Hasil surveinya menunjukkan ada 5 poin penting yang menjadi catatan. Yakni tentang UU pemilu, keuangan politik, transparansi penghitungan suara, penyelesaian sengketa pemilu dan keterwakilan perempuan dalam pelaksanaan pemilu.

Mayoritas responden setuju bahwa ada tumpang tindih dan inkonsistensi antara berbagai UU Pemilu yang ada saat ini. Dari 4 UU tersebut para responden menginginkan adanya penyederhanaan aturan menjadi satu UU Pemilu.

"Mayoritas responden percaya bahwa UU pemilu yang tidak jelas dalam hal isu-isu kunci seperti peraturan keuangan kampanye dan pengawasan proses pemilu. Mereka juga setuju seharusnya disederhanakan menjadi satu UU pemilu," ujar Rizka.

Pada poin keuangan politik, Rizka melanjutkan mayoritas responden mendukung transparansi dan pengawasan keuangan kampanye dan partai politik. Mereka setuju dengan aturan yang secara spesifik mewajibkan laporan keuangan yang terstandarisasi, pembatasan pengeluaran, dan pembatasan donasi bagi kandidat atau partai politik.

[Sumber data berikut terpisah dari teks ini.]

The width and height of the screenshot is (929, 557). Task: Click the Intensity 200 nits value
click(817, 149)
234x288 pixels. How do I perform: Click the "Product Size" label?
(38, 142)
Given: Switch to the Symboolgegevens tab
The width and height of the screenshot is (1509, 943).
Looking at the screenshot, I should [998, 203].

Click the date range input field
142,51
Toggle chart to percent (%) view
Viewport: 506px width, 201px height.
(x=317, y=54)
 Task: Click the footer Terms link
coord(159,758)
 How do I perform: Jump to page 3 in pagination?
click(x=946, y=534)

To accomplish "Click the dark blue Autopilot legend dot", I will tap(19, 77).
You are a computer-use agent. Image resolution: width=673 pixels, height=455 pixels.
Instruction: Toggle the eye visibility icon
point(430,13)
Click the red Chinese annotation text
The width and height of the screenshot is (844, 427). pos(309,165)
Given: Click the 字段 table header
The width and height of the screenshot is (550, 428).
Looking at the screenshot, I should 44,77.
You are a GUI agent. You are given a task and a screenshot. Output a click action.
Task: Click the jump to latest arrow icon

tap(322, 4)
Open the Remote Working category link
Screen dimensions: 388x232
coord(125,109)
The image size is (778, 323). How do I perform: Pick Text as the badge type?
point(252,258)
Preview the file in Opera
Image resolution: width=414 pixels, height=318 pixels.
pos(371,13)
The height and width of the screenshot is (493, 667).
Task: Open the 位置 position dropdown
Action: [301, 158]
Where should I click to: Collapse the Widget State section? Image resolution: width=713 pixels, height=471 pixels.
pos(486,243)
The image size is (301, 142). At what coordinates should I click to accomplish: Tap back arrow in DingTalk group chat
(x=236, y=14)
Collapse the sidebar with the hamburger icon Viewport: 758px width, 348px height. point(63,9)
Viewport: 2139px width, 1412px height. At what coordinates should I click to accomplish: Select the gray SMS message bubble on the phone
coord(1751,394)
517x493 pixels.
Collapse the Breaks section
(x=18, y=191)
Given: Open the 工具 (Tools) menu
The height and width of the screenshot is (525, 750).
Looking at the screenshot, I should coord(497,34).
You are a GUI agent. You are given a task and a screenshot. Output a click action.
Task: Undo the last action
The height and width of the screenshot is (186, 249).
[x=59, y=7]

Selanjutnya tentang transparansi penghitungan surat suara yang dilakukan secara manual. Meski telah dilakukan secara transparan dalam penghitungan, namun menjadi kekhawatiran ketika dilakukan rekapitulasi surat suara.

"Kebanyakan para pakar yang disurvei cenderung setuju bahwa penerapan teknologi baru seperti proses rekapitulasi hasil elektronik dan sistem pendaftaran pemilu yang terpusat dapat meningkatkan transparansi," tutur Rizka.

Poin selanjutnya yakni tentang penyelesaian sengketa pemilu (PSP). Para responden mengaku ada ketidakpuasan yang signifikan akan banyak elemen proses PSP terutama yuridiksi yang tumpang tindih dari lembaga lembaga yang ada.

"Responden secara spesifik menilai PSP terutama keputusan MK cenderung memuaskan. Namun praktik lain seperti kapasitas penegak hukum, hakim, yuridiksi antara lembaga terkait, jangka waktu gugatan dan mekanisme naik banding masih cenderung dinilai kurang memuaskan," terang Rizka.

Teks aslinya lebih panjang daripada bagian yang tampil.